### Task item
Retype the data below exactly, skipping pictures.

### Extracted material
....

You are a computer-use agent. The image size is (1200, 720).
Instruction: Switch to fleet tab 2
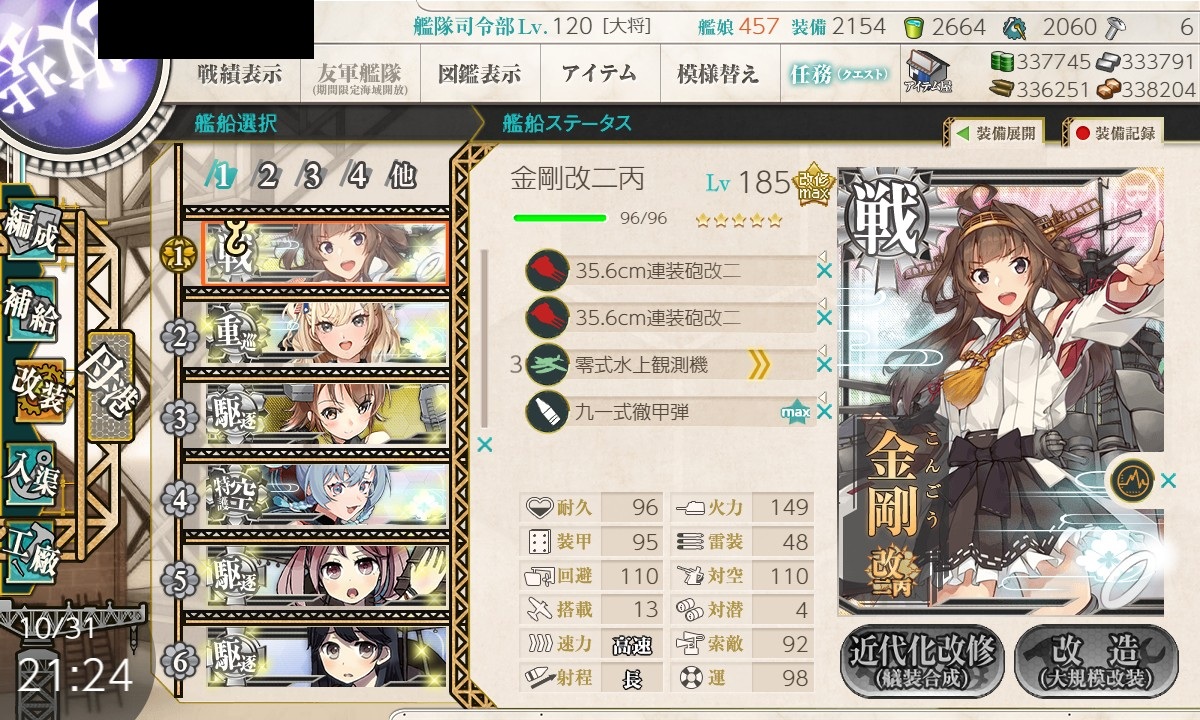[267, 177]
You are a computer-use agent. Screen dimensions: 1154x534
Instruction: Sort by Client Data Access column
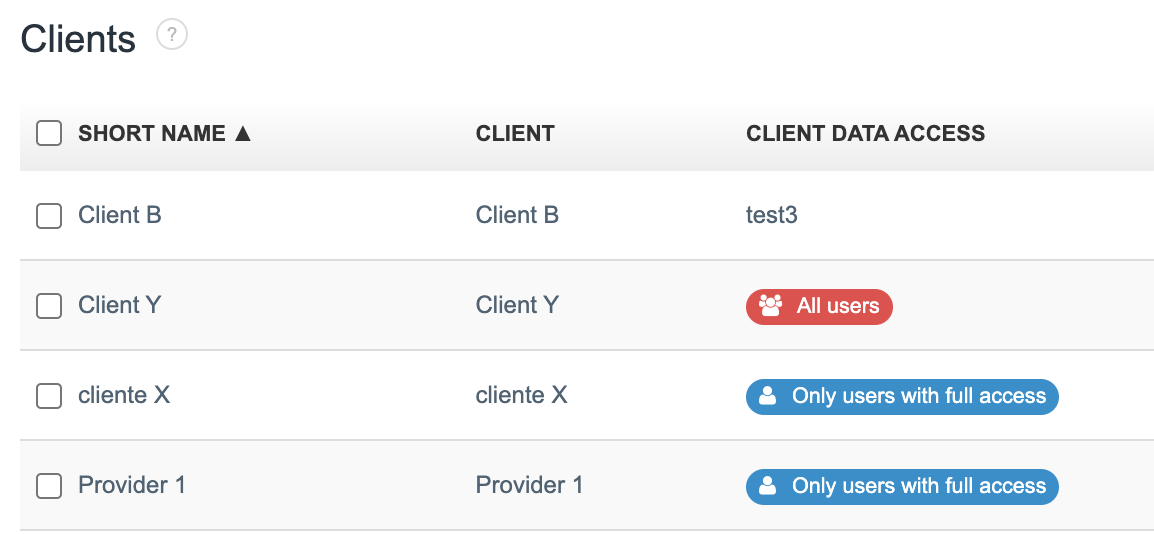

....

### Solution to this task
You are a computer-use agent. The image size is (1200, 720).
Instruction: Switch to fleet tab 2
[267, 177]
You are a computer-use agent. Screen dimensions: 1154x534
Instruction: Sort by Client Data Access column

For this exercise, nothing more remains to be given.